● **Exercise directions**:
Repeat the entries below line for line, without changing a single character.

======== Extracted records

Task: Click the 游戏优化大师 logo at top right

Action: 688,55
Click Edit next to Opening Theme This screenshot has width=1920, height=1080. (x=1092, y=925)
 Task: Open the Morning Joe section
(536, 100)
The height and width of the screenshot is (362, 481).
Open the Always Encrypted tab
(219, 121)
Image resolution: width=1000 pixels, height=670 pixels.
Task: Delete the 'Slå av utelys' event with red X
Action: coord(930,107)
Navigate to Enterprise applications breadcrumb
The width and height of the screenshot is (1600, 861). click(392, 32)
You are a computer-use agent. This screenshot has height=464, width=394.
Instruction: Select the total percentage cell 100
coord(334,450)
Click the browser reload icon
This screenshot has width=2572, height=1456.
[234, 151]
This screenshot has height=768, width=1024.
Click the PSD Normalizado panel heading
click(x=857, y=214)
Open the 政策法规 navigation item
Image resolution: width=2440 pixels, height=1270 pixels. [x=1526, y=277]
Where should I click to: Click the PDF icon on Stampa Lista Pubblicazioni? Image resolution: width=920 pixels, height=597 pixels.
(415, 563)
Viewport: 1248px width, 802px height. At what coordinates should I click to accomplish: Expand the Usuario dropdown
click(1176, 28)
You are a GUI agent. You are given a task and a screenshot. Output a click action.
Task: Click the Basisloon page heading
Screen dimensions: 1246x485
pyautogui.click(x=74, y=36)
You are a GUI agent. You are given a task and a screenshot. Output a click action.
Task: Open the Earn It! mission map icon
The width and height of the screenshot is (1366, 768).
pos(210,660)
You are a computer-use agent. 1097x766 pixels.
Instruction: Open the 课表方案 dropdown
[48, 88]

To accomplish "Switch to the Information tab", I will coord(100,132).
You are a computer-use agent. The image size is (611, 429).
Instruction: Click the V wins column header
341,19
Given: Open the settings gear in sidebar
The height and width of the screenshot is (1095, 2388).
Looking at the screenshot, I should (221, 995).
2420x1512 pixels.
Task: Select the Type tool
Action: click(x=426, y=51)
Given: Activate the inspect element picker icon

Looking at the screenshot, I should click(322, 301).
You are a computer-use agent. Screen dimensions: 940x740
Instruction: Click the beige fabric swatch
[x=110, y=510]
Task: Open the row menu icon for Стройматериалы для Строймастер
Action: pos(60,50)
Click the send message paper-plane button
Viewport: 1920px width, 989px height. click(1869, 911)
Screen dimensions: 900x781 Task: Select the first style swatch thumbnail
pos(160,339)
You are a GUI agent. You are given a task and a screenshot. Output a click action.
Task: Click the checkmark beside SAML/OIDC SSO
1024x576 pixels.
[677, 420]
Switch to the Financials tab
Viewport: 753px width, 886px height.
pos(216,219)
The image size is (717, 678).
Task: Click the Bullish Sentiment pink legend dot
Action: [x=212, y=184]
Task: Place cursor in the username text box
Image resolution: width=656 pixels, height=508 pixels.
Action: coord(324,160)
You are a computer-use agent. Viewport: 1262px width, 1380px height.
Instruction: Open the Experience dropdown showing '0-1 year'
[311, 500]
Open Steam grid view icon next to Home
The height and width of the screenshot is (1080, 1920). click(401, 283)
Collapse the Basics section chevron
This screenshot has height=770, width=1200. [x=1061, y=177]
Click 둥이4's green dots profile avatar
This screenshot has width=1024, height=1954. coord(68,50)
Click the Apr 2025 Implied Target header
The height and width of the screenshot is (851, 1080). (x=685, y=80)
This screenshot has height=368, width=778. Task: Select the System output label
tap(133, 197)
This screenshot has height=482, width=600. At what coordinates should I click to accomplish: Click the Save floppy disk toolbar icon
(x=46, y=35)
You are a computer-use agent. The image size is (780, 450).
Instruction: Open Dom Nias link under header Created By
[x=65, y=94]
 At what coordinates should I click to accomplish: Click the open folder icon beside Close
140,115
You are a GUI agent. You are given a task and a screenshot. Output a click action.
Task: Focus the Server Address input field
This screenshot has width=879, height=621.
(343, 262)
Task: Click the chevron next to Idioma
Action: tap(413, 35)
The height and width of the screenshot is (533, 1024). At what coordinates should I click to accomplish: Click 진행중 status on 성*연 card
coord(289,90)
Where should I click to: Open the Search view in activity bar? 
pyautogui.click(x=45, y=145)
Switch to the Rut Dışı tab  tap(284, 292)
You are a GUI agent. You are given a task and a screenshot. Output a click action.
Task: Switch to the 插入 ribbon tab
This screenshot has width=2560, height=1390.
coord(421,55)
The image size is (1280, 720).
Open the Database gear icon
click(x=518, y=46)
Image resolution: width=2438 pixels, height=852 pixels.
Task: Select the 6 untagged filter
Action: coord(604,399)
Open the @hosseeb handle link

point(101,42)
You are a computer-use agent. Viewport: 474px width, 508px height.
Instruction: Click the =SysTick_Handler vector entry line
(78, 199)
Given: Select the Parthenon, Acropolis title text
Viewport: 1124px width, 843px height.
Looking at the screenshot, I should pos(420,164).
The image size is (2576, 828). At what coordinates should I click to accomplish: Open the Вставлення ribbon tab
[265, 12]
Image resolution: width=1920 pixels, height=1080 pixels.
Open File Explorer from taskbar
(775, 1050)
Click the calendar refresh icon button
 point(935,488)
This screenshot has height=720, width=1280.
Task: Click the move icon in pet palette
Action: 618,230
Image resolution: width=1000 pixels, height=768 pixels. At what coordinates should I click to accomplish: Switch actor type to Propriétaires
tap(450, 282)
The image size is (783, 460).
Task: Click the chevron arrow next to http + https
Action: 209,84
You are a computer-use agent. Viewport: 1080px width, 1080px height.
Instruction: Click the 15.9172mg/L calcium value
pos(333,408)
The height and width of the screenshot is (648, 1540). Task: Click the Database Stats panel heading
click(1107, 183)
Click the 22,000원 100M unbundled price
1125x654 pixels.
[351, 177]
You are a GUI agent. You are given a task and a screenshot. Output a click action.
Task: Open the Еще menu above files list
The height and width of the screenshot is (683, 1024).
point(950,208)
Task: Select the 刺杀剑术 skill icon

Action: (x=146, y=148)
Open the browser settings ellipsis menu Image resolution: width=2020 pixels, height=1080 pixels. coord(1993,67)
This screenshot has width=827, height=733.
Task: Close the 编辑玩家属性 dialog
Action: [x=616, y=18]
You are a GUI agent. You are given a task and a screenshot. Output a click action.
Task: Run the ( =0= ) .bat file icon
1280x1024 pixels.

================

● **Problem solution**:
Task: Click the 游戏优化大师 logo at top right

Action: 688,55
Click Edit next to Opening Theme This screenshot has width=1920, height=1080. (x=1092, y=925)
 Task: Open the Morning Joe section
(536, 100)
The height and width of the screenshot is (362, 481).
Open the Always Encrypted tab
(219, 121)
Image resolution: width=1000 pixels, height=670 pixels.
Task: Delete the 'Slå av utelys' event with red X
Action: coord(930,107)
Navigate to Enterprise applications breadcrumb
The width and height of the screenshot is (1600, 861). click(392, 32)
You are a computer-use agent. This screenshot has height=464, width=394.
Instruction: Select the total percentage cell 100
coord(334,450)
Click the browser reload icon
This screenshot has width=2572, height=1456.
[234, 151]
This screenshot has height=768, width=1024.
Click the PSD Normalizado panel heading
click(x=857, y=214)
Open the 政策法规 navigation item
Image resolution: width=2440 pixels, height=1270 pixels. [x=1526, y=277]
Where should I click to: Click the PDF icon on Stampa Lista Pubblicazioni? Image resolution: width=920 pixels, height=597 pixels.
(415, 563)
Viewport: 1248px width, 802px height. At what coordinates should I click to accomplish: Expand the Usuario dropdown
click(1176, 28)
You are a GUI agent. You are given a task and a screenshot. Output a click action.
Task: Click the Basisloon page heading
Screen dimensions: 1246x485
pyautogui.click(x=74, y=36)
You are a GUI agent. You are given a task and a screenshot. Output a click action.
Task: Open the Earn It! mission map icon
The width and height of the screenshot is (1366, 768).
pos(210,660)
You are a computer-use agent. 1097x766 pixels.
Instruction: Open the 课表方案 dropdown
[48, 88]

To accomplish "Switch to the Information tab", I will coord(100,132).
You are a computer-use agent. The image size is (611, 429).
Instruction: Click the V wins column header
341,19
Given: Open the settings gear in sidebar
The height and width of the screenshot is (1095, 2388).
Looking at the screenshot, I should (221, 995).
2420x1512 pixels.
Task: Select the Type tool
Action: click(x=426, y=51)
Given: Activate the inspect element picker icon

Looking at the screenshot, I should click(322, 301).
You are a computer-use agent. Screen dimensions: 940x740
Instruction: Click the beige fabric swatch
[x=110, y=510]
Task: Open the row menu icon for Стройматериалы для Строймастер
Action: pos(60,50)
Click the send message paper-plane button
Viewport: 1920px width, 989px height. click(1869, 911)
Screen dimensions: 900x781 Task: Select the first style swatch thumbnail
pos(160,339)
You are a GUI agent. You are given a task and a screenshot. Output a click action.
Task: Click the checkmark beside SAML/OIDC SSO
1024x576 pixels.
[677, 420]
Switch to the Financials tab
Viewport: 753px width, 886px height.
pos(216,219)
The image size is (717, 678).
Task: Click the Bullish Sentiment pink legend dot
Action: [x=212, y=184]
Task: Place cursor in the username text box
Image resolution: width=656 pixels, height=508 pixels.
Action: coord(324,160)
You are a computer-use agent. Viewport: 1262px width, 1380px height.
Instruction: Open the Experience dropdown showing '0-1 year'
[311, 500]
Open Steam grid view icon next to Home
The height and width of the screenshot is (1080, 1920). click(401, 283)
Collapse the Basics section chevron
This screenshot has height=770, width=1200. [x=1061, y=177]
Click 둥이4's green dots profile avatar
This screenshot has width=1024, height=1954. coord(68,50)
Click the Apr 2025 Implied Target header
The height and width of the screenshot is (851, 1080). (x=685, y=80)
This screenshot has height=368, width=778. Task: Select the System output label
tap(133, 197)
This screenshot has height=482, width=600. At what coordinates should I click to accomplish: Click the Save floppy disk toolbar icon
(x=46, y=35)
You are a computer-use agent. The image size is (780, 450).
Instruction: Open Dom Nias link under header Created By
[x=65, y=94]
 At what coordinates should I click to accomplish: Click the open folder icon beside Close
140,115
You are a GUI agent. You are given a task and a screenshot. Output a click action.
Task: Focus the Server Address input field
This screenshot has width=879, height=621.
(343, 262)
Task: Click the chevron next to Idioma
Action: tap(413, 35)
The height and width of the screenshot is (533, 1024). At what coordinates should I click to accomplish: Click 진행중 status on 성*연 card
coord(289,90)
Where should I click to: Open the Search view in activity bar? 
pyautogui.click(x=45, y=145)
Switch to the Rut Dışı tab  tap(284, 292)
You are a GUI agent. You are given a task and a screenshot. Output a click action.
Task: Switch to the 插入 ribbon tab
This screenshot has width=2560, height=1390.
coord(421,55)
The image size is (1280, 720).
Open the Database gear icon
click(x=518, y=46)
Image resolution: width=2438 pixels, height=852 pixels.
Task: Select the 6 untagged filter
Action: coord(604,399)
Open the @hosseeb handle link

point(101,42)
You are a computer-use agent. Viewport: 474px width, 508px height.
Instruction: Click the =SysTick_Handler vector entry line
(78, 199)
Given: Select the Parthenon, Acropolis title text
Viewport: 1124px width, 843px height.
Looking at the screenshot, I should pos(420,164).
The image size is (2576, 828). At what coordinates should I click to accomplish: Open the Вставлення ribbon tab
[265, 12]
Image resolution: width=1920 pixels, height=1080 pixels.
Open File Explorer from taskbar
(775, 1050)
Click the calendar refresh icon button
 point(935,488)
This screenshot has height=720, width=1280.
Task: Click the move icon in pet palette
Action: 618,230
Image resolution: width=1000 pixels, height=768 pixels. At what coordinates should I click to accomplish: Switch actor type to Propriétaires
tap(450, 282)
The image size is (783, 460).
Task: Click the chevron arrow next to http + https
Action: 209,84
You are a computer-use agent. Viewport: 1080px width, 1080px height.
Instruction: Click the 15.9172mg/L calcium value
pos(333,408)
The height and width of the screenshot is (648, 1540). Task: Click the Database Stats panel heading
click(1107, 183)
Click the 22,000원 100M unbundled price
1125x654 pixels.
[351, 177]
You are a GUI agent. You are given a task and a screenshot. Output a click action.
Task: Open the Еще menu above files list
The height and width of the screenshot is (683, 1024).
point(950,208)
Task: Select the 刺杀剑术 skill icon

Action: (x=146, y=148)
Open the browser settings ellipsis menu Image resolution: width=2020 pixels, height=1080 pixels. coord(1993,67)
This screenshot has width=827, height=733.
Task: Close the 编辑玩家属性 dialog
Action: [x=616, y=18]
You are a GUI agent. You are given a task and a screenshot. Output a click action.
Task: Run the ( =0= ) .bat file icon
1280x1024 pixels.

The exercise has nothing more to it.